WHAT IS ASKED >>
Gather every line in the records below that contains the word "Instruction". Treat uppercase and lowercase as different.

Entries from a dataset
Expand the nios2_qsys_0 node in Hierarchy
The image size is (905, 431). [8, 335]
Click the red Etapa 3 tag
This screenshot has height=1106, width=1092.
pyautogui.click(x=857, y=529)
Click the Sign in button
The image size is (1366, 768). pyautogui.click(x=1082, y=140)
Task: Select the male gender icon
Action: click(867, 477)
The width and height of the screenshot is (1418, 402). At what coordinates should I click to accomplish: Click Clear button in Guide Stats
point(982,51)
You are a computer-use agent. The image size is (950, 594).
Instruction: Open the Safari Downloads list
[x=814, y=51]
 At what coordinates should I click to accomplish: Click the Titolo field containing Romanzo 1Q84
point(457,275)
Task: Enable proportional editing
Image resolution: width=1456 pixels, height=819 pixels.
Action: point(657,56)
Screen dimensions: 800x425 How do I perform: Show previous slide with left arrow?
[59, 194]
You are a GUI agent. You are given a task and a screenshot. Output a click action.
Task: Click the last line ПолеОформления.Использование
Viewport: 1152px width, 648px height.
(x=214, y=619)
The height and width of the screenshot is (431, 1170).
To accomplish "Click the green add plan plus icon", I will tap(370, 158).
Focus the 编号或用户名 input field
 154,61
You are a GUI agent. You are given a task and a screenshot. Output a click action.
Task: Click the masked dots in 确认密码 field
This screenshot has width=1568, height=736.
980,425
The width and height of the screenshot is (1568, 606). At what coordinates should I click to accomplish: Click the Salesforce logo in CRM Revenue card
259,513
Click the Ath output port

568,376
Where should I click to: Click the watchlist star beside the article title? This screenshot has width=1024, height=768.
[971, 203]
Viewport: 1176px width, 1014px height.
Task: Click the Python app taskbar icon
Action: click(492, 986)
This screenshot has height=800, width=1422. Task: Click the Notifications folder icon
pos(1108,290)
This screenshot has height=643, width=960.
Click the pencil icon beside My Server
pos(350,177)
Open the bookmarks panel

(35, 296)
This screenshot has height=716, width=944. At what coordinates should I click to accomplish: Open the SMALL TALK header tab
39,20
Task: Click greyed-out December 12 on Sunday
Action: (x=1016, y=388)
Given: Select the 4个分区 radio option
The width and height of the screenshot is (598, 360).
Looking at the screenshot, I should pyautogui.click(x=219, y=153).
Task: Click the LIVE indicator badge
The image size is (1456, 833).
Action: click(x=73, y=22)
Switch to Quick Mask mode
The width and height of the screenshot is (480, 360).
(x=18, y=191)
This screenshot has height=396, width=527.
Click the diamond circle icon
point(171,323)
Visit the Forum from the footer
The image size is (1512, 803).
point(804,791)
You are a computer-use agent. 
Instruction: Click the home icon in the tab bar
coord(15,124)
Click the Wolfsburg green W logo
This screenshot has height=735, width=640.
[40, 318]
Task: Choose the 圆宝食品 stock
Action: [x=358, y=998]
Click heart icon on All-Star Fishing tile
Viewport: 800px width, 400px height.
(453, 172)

RESPONSE BELOW >>
Instruction: Open the Safari Downloads list
Instruction: Click the home icon in the tab bar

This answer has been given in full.